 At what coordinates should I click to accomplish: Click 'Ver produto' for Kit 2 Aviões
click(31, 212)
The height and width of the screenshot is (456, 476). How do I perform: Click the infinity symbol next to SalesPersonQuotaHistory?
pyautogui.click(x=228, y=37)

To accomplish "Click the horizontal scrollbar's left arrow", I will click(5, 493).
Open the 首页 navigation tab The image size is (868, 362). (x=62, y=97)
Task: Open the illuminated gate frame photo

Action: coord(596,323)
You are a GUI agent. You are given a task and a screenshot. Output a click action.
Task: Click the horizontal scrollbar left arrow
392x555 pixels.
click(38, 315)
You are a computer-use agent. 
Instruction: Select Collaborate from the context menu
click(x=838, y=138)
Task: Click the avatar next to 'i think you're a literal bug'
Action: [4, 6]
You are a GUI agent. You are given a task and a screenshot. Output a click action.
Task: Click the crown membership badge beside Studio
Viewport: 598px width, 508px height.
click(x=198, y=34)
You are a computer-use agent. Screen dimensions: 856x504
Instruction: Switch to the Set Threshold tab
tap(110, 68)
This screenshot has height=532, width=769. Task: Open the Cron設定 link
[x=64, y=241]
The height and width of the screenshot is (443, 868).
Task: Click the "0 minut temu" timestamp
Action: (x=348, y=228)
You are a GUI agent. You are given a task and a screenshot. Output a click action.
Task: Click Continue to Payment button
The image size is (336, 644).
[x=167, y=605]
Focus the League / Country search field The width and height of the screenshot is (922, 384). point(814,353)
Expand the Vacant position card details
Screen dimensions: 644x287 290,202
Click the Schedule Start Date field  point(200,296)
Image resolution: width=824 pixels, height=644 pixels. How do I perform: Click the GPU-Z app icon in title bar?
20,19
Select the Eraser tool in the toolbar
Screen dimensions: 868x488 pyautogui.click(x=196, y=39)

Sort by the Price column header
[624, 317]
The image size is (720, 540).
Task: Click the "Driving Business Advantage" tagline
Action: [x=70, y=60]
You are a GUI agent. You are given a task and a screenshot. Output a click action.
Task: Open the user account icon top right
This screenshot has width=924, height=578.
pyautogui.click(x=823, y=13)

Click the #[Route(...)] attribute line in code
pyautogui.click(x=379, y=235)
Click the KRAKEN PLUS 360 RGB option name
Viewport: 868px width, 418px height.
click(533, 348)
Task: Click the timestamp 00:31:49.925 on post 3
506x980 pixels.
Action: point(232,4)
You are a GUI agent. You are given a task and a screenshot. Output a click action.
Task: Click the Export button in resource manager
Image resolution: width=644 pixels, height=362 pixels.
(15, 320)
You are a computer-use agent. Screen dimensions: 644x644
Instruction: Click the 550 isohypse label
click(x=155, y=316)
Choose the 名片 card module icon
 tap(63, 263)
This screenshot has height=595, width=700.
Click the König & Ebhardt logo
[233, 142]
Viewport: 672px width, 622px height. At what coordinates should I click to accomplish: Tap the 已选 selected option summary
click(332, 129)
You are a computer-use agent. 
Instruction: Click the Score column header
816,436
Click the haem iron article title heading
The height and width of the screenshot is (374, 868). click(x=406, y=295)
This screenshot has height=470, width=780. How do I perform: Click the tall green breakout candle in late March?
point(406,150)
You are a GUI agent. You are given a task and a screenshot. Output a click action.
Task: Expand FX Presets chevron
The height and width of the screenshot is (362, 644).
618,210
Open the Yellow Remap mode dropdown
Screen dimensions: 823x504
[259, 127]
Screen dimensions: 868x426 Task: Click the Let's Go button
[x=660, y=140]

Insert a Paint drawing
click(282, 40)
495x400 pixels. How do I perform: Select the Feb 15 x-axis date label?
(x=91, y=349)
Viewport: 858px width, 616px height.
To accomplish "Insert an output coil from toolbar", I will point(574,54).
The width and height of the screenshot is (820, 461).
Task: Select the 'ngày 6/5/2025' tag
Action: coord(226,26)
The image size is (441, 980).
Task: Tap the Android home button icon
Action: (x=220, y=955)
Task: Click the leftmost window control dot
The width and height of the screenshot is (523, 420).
========
- **Task instructions**
Go through the data, and copy each line in which the word "computer" appears.

- **Solution to this problem**
You are a computer-use agent. 
You are a computer-use agent. Screen dimensions: 856x504
You are a computer-use agent. Screen dimensions: 644x644
You are a computer-use agent. 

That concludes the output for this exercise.